Source passage
■ ■ ■

Jason Lee: Nice Marshall. And what was it that made you want to go into real estate?
Marshall: So I think looking at all the different investment tools that are out there, whether we talking about stocks, bonds, businesses real estate really offers the most passive way of making money. You know, so whether you’re in single family homes or multi-family homes, you’re definitely going to get some passive income. But the biggest thing is the tax incentives, tax incentives that are around real estate whether it’s, you know depreciating asset or 1031 exchange they literally allow you to leverage your money and get the most out of your money. And that’s something, you know, I really wanted to do buy back some of my time and obviously leverage my money to the max.
Whereas if I have to say a hundred thousand dollars, I can only buy a hundred thousand dollars’ worth of stocks, but if I have a hundred thousand dollars invested in real estate, I can leverage my money, you know, anywhere from 5 to 20 times. So I think it was just the way, the greatest way to make money and hold onto your money.
Jason Lee: Yeah, it’s a great answer. I like to think about iceberg, right? People just see cash, but below the iceberg, you see principle pay down, depreciation and appreciation, right. And there’s no other investment that has those four benefits. So it’s a great answer. This question’s for Stanley. What was your first experience in investing money through real estate?
Stan: So my first experience in investing in real estate some people don’t consider it investing, I do was getting into wholesaling. So Chris and I we’ve worked together for a long time on different ventures. And meanwhile, while I was, I would say my sophomore year of college, [03:54 inaudible] they go out and get a job, Chris and I came up, we were like, Hey, why don’t we try to get into some type of real estate investing. Just a little bit of background about us. We don’t come from a lot of money, you know, no one in our family’s done real estate investing. No one’s, you know, well off or any of that.
So we were looking at some of the other, you know, some of the alternative ways of real estate investing. Initially we started looking at real estate syndication, which is, you know, that’s a massive dive into the pool, especially just getting it into real estate. You know, we kind of saw there was a lot that went into it, you know, a lot of legal, a lot of filings and you still needed quite a bit of upfront capital in order to you know, in order to get intoit, you still had to pay lawyer fees. You still had to file with the SCC. There’s just a lot to get into it. So we ended up finding out about wholesaling and went around with a gentleman who wholesale in our area. In exchange for him, teaching us how to do it and kind of giving us like, you know, being a mentor to us, we put up banded signs and made cold calls on his behalf and, you know, did all the dirty work.
And that’s how we ended up getting into to real estate investing and kind of getting our feet wet was through, you know, finding someone, putting up signs for him, doing free work in exchange for knowledge, where we learned how to repair, you know, get kind of estimate repairs and, and learn how to comp out properties, all that different type of stuff. So that was really my first intro into real estate was through wholesaling.
Jason Lee: Nice. Wholesales is a way get into real estate for sure. But for those that don’t know what wholesaling is, can you dive into more about what it is.

■ ■ ■

Information shown
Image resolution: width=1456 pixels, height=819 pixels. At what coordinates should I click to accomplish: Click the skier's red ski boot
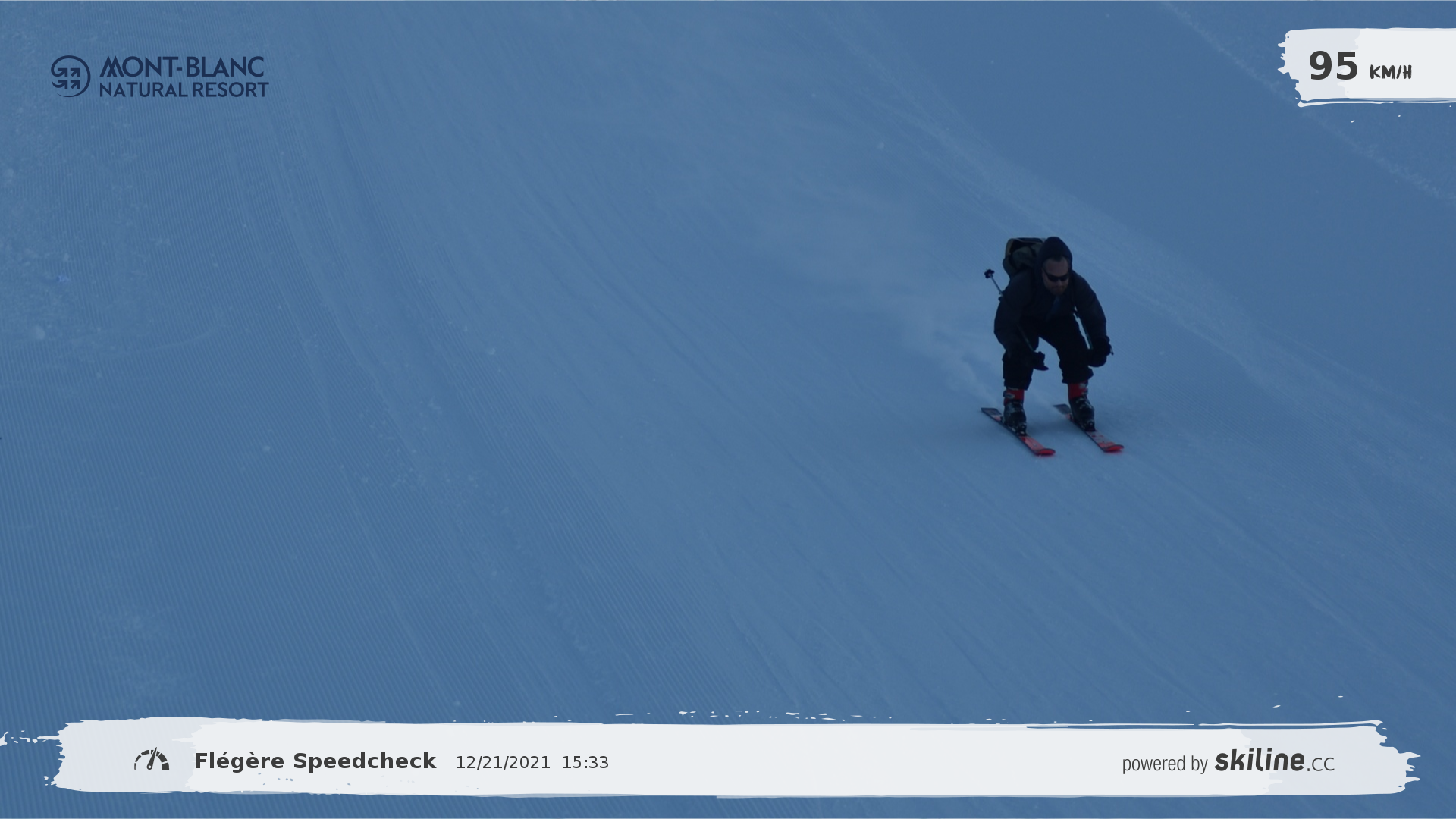(1013, 397)
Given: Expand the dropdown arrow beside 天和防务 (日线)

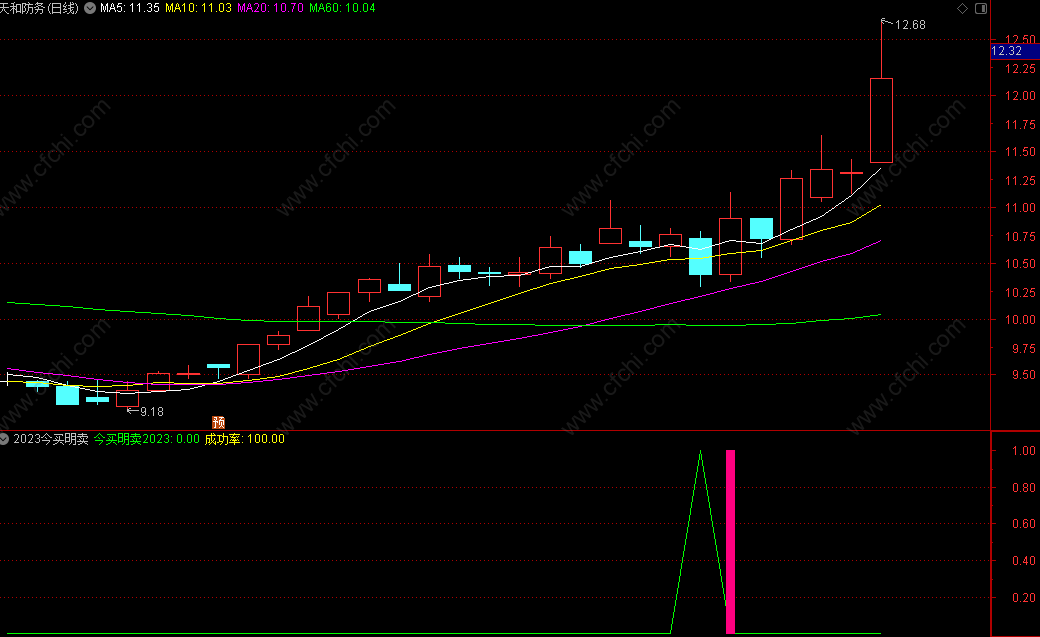Looking at the screenshot, I should coord(90,8).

■ ■ ■

Work instructions
Using the interview transcript on real estate investing, decide whether each statement agrees with it: 1. Marshall says money invested in real estate can be leveraged anywhere from 5 to 20 times. 2. Stan says members of his family had done real estate investing before him. 3. Stan and Chris paid the wholesaler a fee to teach them. For each, answer yes or no and quote the words from the transcript that settle it.

Task answer
1. Yes: "if I have a hundred thousand dollars invested in real estate, I can leverage my money, you know, anywhere from 5 to 20 times."
2. No: "no one in our family’s done real estate investing."
3. No: "doing free work in exchange for knowledge"